HP di sakunya bergetar. Adrian menunduk dan mencoba melihat siapa orang yang menelponnya di sela-sela pelajaran seperti ini. Will. Dia mendengus kesal, berdiri lalu izin ke kamar mandi. Di salah satu biliknya, dia berteriak kencang sebelum Will menyapanya.

"Apa lo?! Apa?!" Adrian sudah pasang wajah kusut.

"Kok sambutan kamu begitu? Mirip anak kecil yang sedang ngambek..." Will menahan tawanya di sana. Adrian melotot tak terima.

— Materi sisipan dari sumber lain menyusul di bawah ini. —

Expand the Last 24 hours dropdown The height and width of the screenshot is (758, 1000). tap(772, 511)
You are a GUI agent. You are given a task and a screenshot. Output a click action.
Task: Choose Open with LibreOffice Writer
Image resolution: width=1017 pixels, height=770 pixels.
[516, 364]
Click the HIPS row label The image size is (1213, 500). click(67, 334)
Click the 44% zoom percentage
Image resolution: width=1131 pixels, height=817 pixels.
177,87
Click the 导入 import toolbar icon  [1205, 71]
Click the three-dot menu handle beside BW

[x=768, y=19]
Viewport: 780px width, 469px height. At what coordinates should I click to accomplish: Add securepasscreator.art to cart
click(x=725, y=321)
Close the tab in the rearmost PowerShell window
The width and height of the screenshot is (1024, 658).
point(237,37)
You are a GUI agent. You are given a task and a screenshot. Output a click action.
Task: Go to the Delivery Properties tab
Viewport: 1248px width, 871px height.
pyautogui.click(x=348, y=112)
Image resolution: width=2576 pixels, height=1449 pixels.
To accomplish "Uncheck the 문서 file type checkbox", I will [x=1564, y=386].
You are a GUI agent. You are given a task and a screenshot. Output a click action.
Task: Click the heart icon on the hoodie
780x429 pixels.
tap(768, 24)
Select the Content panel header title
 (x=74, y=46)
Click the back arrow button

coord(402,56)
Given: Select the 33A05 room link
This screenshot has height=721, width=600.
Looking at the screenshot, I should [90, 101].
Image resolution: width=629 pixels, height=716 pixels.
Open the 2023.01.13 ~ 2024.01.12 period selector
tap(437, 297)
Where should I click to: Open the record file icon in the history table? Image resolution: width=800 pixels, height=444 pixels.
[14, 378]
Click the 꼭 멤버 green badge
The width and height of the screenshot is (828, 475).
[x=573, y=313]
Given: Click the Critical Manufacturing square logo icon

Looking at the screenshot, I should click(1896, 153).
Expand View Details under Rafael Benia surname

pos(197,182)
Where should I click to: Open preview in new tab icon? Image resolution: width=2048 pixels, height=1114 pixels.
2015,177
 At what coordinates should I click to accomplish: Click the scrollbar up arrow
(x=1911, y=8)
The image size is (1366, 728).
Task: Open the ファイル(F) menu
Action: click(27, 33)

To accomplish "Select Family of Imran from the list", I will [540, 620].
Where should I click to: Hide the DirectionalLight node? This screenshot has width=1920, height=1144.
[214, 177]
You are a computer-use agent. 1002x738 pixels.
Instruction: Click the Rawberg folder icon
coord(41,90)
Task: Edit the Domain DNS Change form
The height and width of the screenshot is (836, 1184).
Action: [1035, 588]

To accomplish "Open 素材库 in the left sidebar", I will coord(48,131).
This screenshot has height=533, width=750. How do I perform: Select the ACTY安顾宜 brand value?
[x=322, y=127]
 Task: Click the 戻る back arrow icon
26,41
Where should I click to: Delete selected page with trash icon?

"Diem, lo om! Gue lagi pelajaran tadi!!"

"Ah, maaf boy! Tapi saya bisa bantu kamu agar cepat lulus, boy!"

"Nggak perlu, om! Nggak usah! Lo ada apa? Ngapain telpon gue?"

"Ah, soal keinginan kamu untuk bekerja sama dengan..."

"Beneran?!!" Adrian sudah berteriak histeris. Antusias. Dia tak pernah menyangka kalau Will akan mendengarkan permintaan bodohnya. Dia masih pengusaha amatir yang tak masih awam soal dunia bisnis.

"Saya sudah berbicara dengan mereka, dan mereka setuju!"

"Yes!! Gue tahu, om! Lo yang terbaik!! Jadi, perusahaan mana itu, om?"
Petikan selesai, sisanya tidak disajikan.